Coton: malgré la controverse, la Sodecoton opte pour l’utilisation des OGM
Un décret présidentiel autorise le Minepat à emprunter 64,2 milliards FCFA pour assurer la campagne cotonnière 2017-2018. Cet argent devrait permettre à la société de renforcer son plan de développement, qui entrevoit également l’utilisation des organismes génétiquement modifiés.
Alamine Ousmane Mey, ministre de l’Economie, de la planification et de l’aménagement du territoire (Minepat), vient de recevoir l’ordre du président Paul Biya, de signer un accord avec la Banque islamique de développement (BID) dans le but de financer le secteur agricole. Cet accord, de type Mourabaha (contrat d’une marge bénéficiaire connue et convenue entre les parties), devrait être signé dans les prochains jours, pour un montant de 64,2 milliards FCFA. Un financement destiné à acquérir des intrants agricoles (engrais, pesticides, herbicides), du coton graine et des graines de soja, et d’en assurer la vente sur le marché camerounais.
Cette mesure intervient au moment où la Société de développement du coton (Sodecoton) a récemment révélé qu’elle entend accélérer son processus de relance, après près de quatre années difficiles. Au cours de la campagne 2017-2018, le Cameroun a enregistré une production de 254 000 tonnes de coton graine et 207 000 tonnes de coton fibre. Un résultat stable par rapport à celui des années précédentes, où la moyenne s’élevait à 260 000 tonnes.

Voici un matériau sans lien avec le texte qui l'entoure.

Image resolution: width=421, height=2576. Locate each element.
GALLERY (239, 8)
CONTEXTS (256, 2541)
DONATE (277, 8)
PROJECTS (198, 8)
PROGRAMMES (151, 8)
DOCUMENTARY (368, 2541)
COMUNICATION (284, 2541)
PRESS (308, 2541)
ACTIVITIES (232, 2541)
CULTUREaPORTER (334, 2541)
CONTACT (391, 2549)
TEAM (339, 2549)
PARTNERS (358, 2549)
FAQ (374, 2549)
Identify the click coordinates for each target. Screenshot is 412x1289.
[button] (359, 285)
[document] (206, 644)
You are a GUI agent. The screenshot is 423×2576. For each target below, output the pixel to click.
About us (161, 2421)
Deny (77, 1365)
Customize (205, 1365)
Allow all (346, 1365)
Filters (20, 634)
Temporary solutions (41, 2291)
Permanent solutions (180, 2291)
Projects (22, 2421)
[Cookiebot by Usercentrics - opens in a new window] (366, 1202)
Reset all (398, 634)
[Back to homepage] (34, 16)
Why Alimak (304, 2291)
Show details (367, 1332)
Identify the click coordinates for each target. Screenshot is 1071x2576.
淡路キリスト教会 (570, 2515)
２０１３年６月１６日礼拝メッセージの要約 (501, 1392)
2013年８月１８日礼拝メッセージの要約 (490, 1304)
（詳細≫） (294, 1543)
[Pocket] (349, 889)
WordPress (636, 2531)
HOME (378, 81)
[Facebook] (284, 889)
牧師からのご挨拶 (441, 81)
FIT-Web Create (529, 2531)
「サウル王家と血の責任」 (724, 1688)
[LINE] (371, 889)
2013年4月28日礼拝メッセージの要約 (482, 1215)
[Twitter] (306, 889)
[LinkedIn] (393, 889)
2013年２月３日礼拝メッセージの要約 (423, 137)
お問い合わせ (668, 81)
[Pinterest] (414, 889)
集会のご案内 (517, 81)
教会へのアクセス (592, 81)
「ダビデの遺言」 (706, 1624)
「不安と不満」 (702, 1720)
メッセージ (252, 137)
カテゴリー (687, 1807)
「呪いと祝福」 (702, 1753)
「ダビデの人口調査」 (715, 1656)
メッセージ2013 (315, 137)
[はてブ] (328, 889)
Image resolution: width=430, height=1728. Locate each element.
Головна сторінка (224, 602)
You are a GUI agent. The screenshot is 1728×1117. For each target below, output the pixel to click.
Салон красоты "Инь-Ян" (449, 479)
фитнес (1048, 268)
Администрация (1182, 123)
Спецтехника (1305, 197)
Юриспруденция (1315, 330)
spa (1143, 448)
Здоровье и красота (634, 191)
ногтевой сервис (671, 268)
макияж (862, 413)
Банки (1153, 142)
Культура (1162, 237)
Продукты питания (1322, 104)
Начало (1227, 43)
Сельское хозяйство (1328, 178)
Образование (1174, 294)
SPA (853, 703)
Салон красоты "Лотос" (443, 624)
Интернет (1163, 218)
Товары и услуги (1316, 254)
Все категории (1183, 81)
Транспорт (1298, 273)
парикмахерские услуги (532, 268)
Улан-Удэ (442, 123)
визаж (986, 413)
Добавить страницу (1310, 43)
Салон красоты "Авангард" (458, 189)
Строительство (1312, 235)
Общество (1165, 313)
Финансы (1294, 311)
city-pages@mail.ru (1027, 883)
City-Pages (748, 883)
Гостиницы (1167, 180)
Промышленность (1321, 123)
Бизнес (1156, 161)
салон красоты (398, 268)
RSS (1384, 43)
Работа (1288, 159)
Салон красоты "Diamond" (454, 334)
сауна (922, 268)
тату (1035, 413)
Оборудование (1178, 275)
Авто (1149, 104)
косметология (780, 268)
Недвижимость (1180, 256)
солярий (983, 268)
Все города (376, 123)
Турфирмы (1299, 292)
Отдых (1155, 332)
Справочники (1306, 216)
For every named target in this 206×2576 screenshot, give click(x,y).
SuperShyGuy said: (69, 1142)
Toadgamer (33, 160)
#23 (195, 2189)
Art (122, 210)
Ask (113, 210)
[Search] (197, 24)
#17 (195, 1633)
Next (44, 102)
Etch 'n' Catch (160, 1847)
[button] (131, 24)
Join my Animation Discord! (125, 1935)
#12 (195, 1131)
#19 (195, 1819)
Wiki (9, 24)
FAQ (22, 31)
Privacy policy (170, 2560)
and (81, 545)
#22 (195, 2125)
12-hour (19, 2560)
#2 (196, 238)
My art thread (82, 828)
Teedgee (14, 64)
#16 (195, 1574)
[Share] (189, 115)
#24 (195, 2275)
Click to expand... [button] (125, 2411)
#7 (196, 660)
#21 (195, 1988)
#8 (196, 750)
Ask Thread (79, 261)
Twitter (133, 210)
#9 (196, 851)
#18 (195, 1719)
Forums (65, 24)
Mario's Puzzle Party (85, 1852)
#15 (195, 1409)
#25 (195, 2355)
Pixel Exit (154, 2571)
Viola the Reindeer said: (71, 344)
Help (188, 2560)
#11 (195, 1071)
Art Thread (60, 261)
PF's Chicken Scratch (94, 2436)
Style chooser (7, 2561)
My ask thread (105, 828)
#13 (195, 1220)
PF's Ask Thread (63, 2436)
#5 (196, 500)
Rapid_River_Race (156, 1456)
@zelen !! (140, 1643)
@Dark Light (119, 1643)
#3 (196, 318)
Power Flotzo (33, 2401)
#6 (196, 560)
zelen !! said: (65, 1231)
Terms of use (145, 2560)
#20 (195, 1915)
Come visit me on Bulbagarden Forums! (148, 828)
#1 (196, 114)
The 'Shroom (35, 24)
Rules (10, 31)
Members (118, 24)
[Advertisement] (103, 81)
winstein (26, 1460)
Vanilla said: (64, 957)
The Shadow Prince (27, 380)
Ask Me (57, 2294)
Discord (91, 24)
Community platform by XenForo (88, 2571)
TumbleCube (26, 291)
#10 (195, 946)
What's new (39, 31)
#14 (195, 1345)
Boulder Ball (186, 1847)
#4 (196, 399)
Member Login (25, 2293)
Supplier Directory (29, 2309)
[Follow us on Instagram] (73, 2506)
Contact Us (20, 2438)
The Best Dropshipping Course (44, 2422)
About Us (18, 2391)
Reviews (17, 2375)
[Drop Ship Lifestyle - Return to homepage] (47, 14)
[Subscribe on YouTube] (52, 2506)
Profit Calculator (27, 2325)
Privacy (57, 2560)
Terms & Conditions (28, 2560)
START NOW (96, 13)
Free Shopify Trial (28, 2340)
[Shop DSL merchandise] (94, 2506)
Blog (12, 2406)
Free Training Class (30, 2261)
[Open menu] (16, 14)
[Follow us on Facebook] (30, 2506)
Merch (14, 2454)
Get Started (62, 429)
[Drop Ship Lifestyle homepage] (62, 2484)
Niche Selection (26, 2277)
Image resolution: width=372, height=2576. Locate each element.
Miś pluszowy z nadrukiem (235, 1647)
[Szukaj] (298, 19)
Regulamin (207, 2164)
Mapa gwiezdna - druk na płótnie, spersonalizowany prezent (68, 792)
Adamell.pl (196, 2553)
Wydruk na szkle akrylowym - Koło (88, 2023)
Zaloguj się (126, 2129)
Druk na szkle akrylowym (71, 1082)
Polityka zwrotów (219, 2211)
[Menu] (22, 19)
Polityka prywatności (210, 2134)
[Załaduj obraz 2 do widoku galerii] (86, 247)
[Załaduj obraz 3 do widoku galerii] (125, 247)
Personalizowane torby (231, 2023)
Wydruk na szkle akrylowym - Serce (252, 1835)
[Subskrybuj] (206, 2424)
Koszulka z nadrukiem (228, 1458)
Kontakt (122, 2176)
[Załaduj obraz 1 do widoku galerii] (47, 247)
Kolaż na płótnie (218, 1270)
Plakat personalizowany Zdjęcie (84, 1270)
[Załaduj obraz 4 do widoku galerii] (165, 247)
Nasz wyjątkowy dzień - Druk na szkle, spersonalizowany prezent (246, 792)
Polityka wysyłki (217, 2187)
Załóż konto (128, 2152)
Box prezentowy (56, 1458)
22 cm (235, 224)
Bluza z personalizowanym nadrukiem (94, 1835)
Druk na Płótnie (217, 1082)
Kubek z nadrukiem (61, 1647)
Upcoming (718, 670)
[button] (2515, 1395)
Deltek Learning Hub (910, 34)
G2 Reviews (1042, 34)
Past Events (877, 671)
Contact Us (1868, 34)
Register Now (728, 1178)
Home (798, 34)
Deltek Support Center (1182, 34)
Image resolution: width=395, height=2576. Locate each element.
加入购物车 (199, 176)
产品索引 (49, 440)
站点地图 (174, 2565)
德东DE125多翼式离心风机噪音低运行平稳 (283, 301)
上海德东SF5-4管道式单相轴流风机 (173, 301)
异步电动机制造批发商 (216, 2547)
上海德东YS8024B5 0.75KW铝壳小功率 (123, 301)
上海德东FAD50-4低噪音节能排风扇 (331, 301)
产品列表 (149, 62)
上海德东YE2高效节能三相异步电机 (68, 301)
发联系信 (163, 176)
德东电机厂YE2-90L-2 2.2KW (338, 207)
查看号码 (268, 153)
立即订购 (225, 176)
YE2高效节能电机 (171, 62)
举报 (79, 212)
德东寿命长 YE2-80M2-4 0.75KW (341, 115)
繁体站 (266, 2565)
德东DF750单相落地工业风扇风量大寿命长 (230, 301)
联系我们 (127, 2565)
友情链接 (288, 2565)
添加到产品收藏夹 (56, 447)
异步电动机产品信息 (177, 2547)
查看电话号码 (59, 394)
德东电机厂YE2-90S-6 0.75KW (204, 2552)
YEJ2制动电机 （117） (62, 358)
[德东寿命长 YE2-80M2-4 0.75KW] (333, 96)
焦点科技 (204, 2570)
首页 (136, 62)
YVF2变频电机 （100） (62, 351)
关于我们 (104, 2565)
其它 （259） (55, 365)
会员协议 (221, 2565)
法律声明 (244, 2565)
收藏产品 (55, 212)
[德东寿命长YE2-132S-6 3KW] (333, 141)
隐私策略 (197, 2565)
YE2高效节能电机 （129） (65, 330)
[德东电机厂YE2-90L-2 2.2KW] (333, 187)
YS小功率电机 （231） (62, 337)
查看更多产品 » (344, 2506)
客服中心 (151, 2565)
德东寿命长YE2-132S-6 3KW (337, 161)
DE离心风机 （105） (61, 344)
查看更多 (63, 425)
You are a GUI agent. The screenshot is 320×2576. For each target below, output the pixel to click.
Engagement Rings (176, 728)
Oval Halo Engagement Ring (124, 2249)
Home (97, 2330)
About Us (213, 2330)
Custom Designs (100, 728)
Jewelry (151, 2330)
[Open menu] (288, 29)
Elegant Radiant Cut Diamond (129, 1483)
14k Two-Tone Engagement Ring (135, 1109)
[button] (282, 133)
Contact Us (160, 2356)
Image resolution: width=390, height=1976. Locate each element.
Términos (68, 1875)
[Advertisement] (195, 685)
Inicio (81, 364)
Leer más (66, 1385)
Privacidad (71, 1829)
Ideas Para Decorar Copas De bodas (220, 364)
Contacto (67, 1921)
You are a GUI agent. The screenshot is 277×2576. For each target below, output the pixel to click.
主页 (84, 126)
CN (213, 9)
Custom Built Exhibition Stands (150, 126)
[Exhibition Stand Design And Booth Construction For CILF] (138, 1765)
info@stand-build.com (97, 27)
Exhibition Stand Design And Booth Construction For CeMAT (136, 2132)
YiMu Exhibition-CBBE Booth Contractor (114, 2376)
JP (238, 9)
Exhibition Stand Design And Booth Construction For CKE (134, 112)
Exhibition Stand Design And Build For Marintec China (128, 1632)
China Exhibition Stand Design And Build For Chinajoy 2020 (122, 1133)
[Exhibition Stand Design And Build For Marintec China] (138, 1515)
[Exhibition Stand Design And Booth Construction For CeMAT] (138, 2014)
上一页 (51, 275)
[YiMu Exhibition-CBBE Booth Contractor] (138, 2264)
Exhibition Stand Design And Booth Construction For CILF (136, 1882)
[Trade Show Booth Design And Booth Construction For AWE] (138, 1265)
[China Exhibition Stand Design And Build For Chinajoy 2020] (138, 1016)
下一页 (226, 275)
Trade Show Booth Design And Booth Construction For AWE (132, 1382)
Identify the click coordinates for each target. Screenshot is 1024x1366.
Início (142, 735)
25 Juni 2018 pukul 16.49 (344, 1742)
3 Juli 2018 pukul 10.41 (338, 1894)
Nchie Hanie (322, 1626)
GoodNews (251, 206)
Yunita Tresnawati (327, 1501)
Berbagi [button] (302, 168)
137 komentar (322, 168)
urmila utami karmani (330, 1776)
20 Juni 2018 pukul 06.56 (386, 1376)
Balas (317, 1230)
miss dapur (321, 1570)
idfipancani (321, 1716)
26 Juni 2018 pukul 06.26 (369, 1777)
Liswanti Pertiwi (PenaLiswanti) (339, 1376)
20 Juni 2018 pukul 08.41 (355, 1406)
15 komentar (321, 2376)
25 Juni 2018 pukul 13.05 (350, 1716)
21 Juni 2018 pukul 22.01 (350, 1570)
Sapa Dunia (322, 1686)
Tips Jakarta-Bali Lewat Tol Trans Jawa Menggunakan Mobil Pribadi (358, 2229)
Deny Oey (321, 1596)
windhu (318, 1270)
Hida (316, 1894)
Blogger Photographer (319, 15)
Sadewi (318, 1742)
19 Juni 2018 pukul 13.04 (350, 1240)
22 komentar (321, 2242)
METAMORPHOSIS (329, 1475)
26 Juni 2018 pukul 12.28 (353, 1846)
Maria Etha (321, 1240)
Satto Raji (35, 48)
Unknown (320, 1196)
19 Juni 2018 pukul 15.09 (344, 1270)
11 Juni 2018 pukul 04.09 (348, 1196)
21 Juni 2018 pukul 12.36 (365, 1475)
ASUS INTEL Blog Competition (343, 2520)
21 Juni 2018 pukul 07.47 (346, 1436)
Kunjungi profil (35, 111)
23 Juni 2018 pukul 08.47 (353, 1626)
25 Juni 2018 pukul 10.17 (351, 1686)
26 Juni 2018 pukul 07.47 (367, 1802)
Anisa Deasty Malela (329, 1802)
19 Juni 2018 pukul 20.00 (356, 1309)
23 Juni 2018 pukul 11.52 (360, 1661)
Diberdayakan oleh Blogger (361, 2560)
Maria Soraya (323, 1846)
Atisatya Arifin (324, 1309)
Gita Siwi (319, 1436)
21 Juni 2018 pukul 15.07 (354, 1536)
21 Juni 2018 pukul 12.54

Selon les responsables de l’entreprise, l’avenir de la culture du coton au Cameroun passerait par l’implémentation de nouvelles méthodes culturales, afin de lui assurer une augmentation importante de la productivité des plantations et de la production du coton. Pour atteindre ses objectifs, la Sodecoton a récemment marqué son intention de relancer le processus d’utilisation des organismes génétiquement modifiés (OGM) dans les plantations qui l’approvisionnent. Actuellement, les quelque 250 000 planteurs du Cameroun ont des rendements de 1 450 kilogrammes par hectare. Des rendements qui devraient augmenter de 30% au moins avec les OGM, estime-t-on.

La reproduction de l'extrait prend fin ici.